|Homepage / Publications & Opinion / Silicon.com
The process of passing on tech skills is changing profoundly...
Written in a Florida hotel and dispatched via a free but shaky wi-fi service
Human generations have mastered new technologies and working practices by standing on the shoulders of those who have gone before.
Historically the old have taught the young but not any more. Now the young are teaching the slightly younger.
The old master-and-apprentice model served us well for eons. Each generation was eager to pass on its skills and knowledge to the young to preserve crafts and skills.
In many cases this was a handover from father to son of trade and experience - such as occurs in farming - which ensured the prosperity and well-being of families.
As a youngster I worked in a TV repair shop at the weekends for meagre financial reward just to learn the tricks of the trade. At home I had my own repair shop and built my own equipment to further enhance my knowledge.
I even joined a radio club so I could mix with a few professionals in the hope some of what they knew would rub off on me.
I didn't realise it at the time but I was part of Generation X - the new tech-savvy group who would power us through the revolution of the 1960s, 1970s and beyond. And during my time working as a linesman for the phone company, plus my 10 years at university, I found my early craft experience absolutely invaluable. I had served and profited from my apprenticeship.
Today there is a new Generation X - born into a world of instant access, gratification, machines and participation. They start with computer games, problem solving and strategic thinking reinforced by social networking and sharing on a scale never witnessed before.
Their apprenticeship is so very different. The masters are now barely five years older than the apprentices and most likely not yet of university age. In short: the learning hierarchy seems to have become age-compressed.
The Baby Boomers like me struggle to keep up with and exploit the latest technologies, while the Generation Xs are asking for more and stretching everything to the limit.
In industrial terms, almost everywhere I now find that the IT-incapable are in a shrinking minority - with less than 50 per cent of the workforce and more than 50 per cent of managers reasonably IT competent. But it has taken decades to get there. Not so for Generation X, they get there far more quickly - see below for the timeline and competence, and for the battle of the generations.
Some people see this situation as the end of the world - but I don't. It is up to us all to try and keep up with change. If we don't, how can we possibly make any contribution to the age in which we live?
And guess what? The Generation X of today will become the cautious and responsible managers of tomorrow. It always goes that way in the end but I am sure they will have brought about their own momentous changes on the way.
In the meantime, there is the potential for increasing tensions between Generation X minds and the older control freaks who think they might be able to hold onto everything. The reality is they stand no chance against a growing, smarter, younger and tech-capable workforce.
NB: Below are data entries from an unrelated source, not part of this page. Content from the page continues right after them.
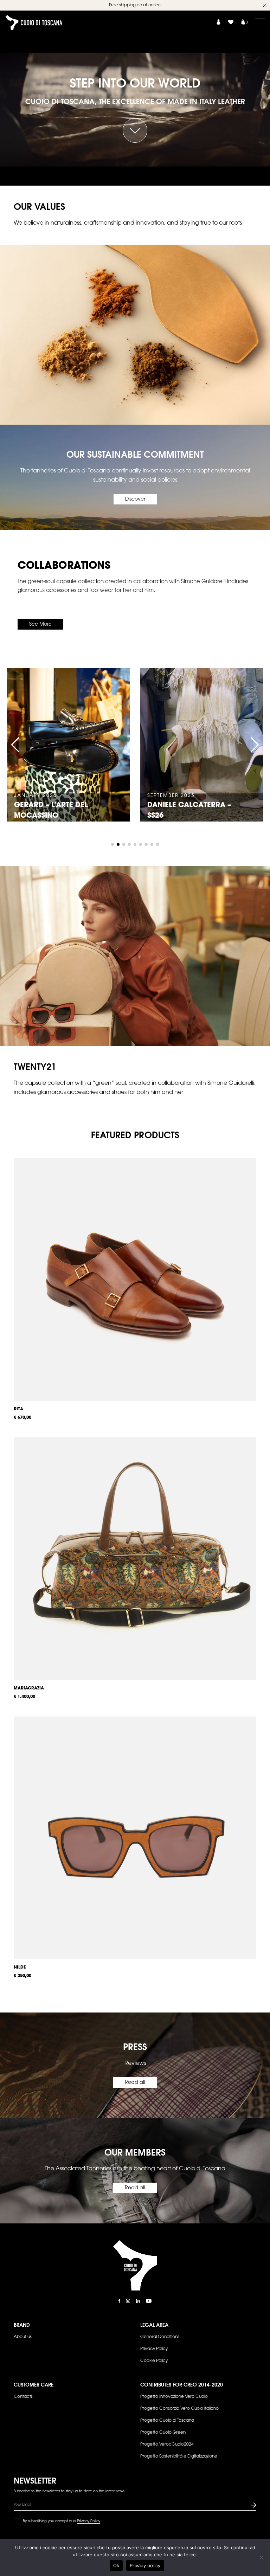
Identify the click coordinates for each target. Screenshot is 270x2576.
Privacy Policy (154, 2349)
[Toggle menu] (260, 22)
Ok (116, 2565)
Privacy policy (145, 2565)
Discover (135, 499)
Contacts (23, 2397)
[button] (15, 745)
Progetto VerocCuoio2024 (167, 2444)
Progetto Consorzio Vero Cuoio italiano (179, 2409)
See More (40, 624)
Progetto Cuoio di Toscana (167, 2421)
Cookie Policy (154, 2361)
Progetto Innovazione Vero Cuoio (174, 2397)
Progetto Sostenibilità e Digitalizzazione (178, 2456)
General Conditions (159, 2337)
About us (23, 2337)
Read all (135, 2082)
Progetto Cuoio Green (163, 2432)
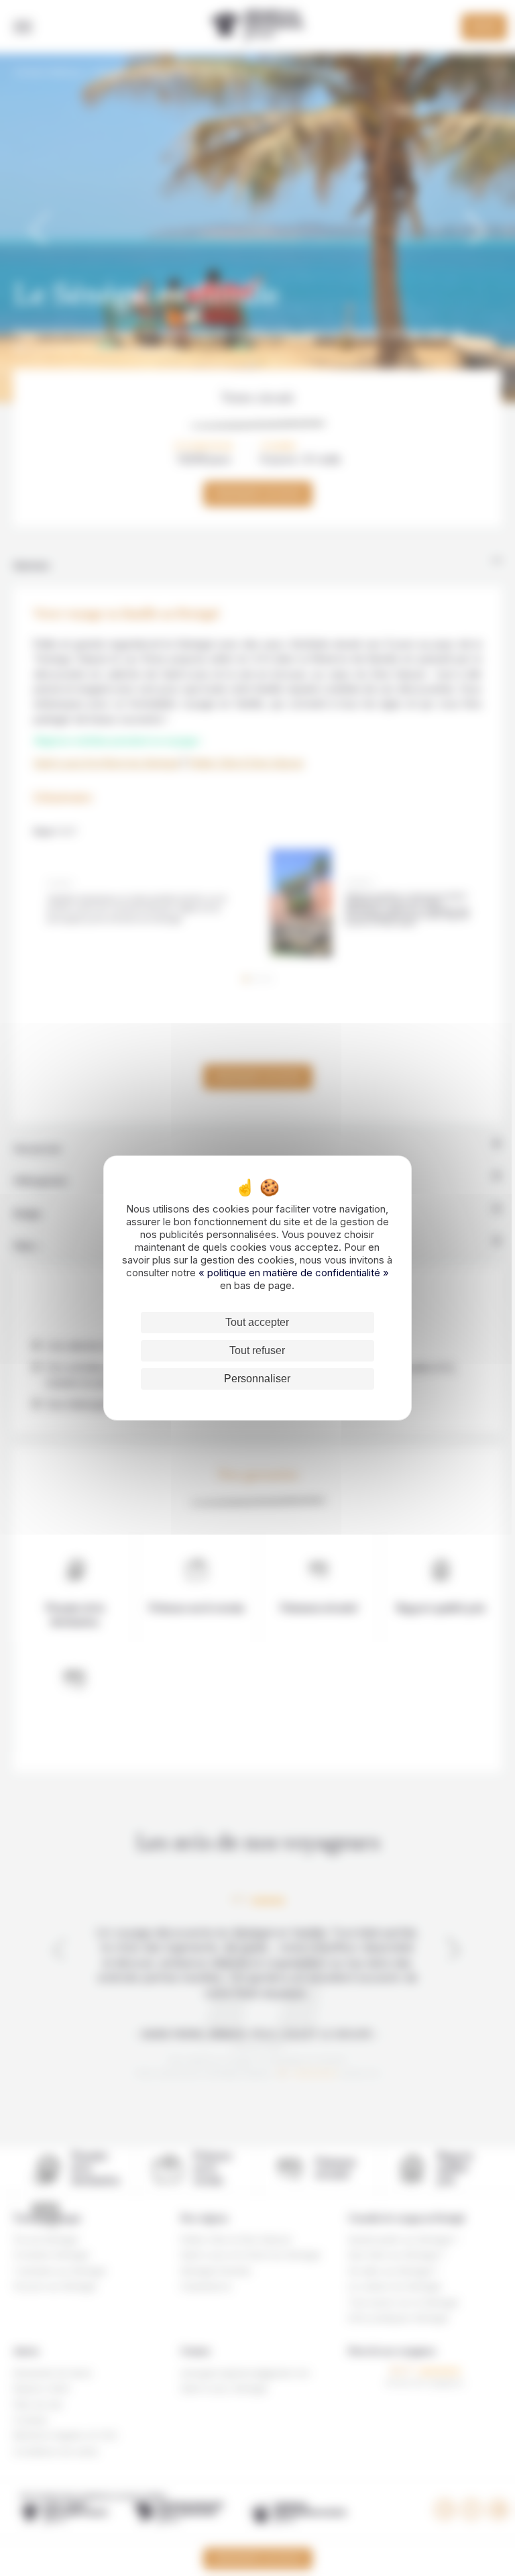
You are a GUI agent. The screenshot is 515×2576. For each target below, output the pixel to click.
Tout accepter (257, 1322)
When you get tectonic forces like this, shift happens.
I always remember that wonderful, but unverified, quote by Mark Twain: "When I was a boy of 14, my father was so ignorant I could hardly stand to have the old man around. But when I got to be 21, I was astonished at how much he had learned in seven years."
I feel that if I ever lose that wonderment a child feels every time they discover something new, I too will join the army of those who seem to have given up and become an impediment to progress.
My body might be in its 60s but I was Generation X once and I can't forget it. I still get that buzz of excitement every time I discover or grasp something new.
So, I'm off into town to visit the computer store. Time to update my OS and see if I can master a new set of facilities and tricks dreamt up by a generation much younger than mine.